Abstract
The subintimal arterial flossing with antegrade-retrograde intervention (SAFARI) technique is reportedly effective in severe peripheral vascular disease that cannot be treated with standard endovascular techniques including subintimal angioplasty. In this report, we used a target balloon with the Outback catheter to recanalize a thrombosed bypass graft that could not be treated successfully with SAFARI.
Subintimal recanalization is an established option for the treatment of chronic critical limb ischemia when other techniques fail or are unavailable (1). The primary limitation to successful subintimal recanalization is failure to re-enter the true lumen after subintimal crossing of the occlusion. Reentry of the true lumen distally from an antegrade access point is impossible in up to 20% of patients (2). In these cases, the subintimal arterial flossing with antegrade-retrograde intervention (SAFARI) technique or reentry devices are useful alternatives.
The SAFARI technique can be achieved via popliteal, dorsalis pedis, or posterior tibial approaches (345). However, the retrograde approach is occasionally limited by failure to reenter the true lumen especially in patients with prior bypass graft, due to scarring induced by the previous operation (6).
Previous studies have shown variable success rates of 50 to 100% for re-entry devices in the treatment of infra-inguinal arterial occlusive diseases (278).
In this report, we used a retrograde target balloon with an antegrade Outback catheter, in order to gain access to the patient's distal artery.

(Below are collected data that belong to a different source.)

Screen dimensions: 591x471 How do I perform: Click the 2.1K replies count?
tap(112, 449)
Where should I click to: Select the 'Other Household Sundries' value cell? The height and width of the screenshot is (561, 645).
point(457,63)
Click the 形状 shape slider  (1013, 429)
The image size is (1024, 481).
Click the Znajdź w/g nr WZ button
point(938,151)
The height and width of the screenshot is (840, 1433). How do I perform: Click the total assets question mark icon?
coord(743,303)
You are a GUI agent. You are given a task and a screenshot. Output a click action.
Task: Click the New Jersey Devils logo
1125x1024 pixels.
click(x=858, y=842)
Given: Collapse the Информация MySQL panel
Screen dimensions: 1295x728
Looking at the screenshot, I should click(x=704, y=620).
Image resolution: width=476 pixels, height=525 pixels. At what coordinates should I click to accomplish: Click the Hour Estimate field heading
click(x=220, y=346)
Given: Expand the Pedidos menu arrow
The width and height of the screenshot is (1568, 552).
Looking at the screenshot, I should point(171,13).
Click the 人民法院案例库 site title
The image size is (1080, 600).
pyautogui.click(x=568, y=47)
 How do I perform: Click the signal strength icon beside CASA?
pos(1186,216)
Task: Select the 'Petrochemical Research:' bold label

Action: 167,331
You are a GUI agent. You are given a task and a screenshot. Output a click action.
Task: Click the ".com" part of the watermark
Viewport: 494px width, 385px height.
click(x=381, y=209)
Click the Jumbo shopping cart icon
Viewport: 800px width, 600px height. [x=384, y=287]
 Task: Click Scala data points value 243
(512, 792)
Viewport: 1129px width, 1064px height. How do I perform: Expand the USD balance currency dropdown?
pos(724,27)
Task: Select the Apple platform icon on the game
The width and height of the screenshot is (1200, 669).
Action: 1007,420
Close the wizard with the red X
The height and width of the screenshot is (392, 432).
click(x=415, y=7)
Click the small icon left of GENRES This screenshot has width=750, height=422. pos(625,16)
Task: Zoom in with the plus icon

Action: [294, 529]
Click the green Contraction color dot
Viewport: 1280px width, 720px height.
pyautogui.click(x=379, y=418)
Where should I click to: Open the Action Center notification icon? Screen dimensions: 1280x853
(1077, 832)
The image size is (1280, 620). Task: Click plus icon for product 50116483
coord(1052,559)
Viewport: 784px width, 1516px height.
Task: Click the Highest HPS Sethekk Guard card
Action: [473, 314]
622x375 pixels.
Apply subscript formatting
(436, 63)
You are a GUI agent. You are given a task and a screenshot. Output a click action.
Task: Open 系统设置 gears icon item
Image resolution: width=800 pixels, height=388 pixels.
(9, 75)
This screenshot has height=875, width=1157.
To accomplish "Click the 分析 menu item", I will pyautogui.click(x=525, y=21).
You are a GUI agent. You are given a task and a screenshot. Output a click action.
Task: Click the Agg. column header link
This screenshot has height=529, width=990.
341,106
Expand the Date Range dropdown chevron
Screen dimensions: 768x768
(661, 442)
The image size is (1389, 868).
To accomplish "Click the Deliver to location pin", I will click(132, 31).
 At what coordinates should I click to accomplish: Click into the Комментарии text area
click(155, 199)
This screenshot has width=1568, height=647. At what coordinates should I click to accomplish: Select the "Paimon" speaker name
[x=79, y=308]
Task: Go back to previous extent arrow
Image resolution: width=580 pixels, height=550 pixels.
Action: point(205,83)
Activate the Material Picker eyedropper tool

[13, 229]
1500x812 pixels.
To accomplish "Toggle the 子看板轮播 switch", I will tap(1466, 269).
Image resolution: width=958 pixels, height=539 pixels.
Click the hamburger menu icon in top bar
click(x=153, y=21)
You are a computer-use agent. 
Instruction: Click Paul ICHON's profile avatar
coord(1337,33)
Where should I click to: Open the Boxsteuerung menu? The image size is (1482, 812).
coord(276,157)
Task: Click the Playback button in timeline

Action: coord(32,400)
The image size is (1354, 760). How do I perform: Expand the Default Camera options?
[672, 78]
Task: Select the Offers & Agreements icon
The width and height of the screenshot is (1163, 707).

A 76-year-old male who underwent left-side fem-pop bypass surgery 3 years prior (referred to hereafter as 'previous bypass graft') presented with left calf pain. Diagnostic CT angiogram revealed total occlusion of the left fem-pop bypass graft. A stent was already inserted in the distal part of the bypass graft at another hospital. The patient underwent another fem-pop bypass (referred to hereafter as 'new bypass graft') that was connected to the distal popliteal artery just above the origin of the anterior tibial artery. Three days after the surgery, the patient complained of a cold sensation in the left foot and exhibited a weak pulse. Doppler sonography indicated occlusion of the new fem-pop graft. Thus, we considered endovascular recanalization of the thrombosed bypass graft.
After local anesthesia with lidocaine injection, an 8 Fr vascular sheath (Arrow International, Reading, PA, USA) was inserted in the left common femoral artery using an antegrade approach.
On diagnostic angiography, total occlusion of both fem-pop bypass grafts was noted. Neither the popliteal artery, nor the peroneotibial trunk was clearly observed. The posterior tibial artery reconstituted by collateral vessels was the only artery supplying the left foot (Fig. 1).
First, we tried to recanalize the previous fem-pop bypass graft.
Suction thrombectomy using an 8 Fr guiding catheter (Boston Scientific Corporation, Natick, MA, USA) was used for the thrombus in the graft and the stented segment, followed by balloon dilatation with a 6-mm × 15-cm balloon catheter (Boston Scientific Corporation) for the multiple stenoses in the stented segment. Next, we attempted to pass a wire through the popliteal and tibioperoneal trunk occlusion site using a Rubicon catheter (Boston Scientific Corporation) with V14 wire (Boston Scientific Corporation), but this attempt failed. We re-attempted with Astato 30 wire (Asahi, Burlington, MA, USA) without success (Fig. 2).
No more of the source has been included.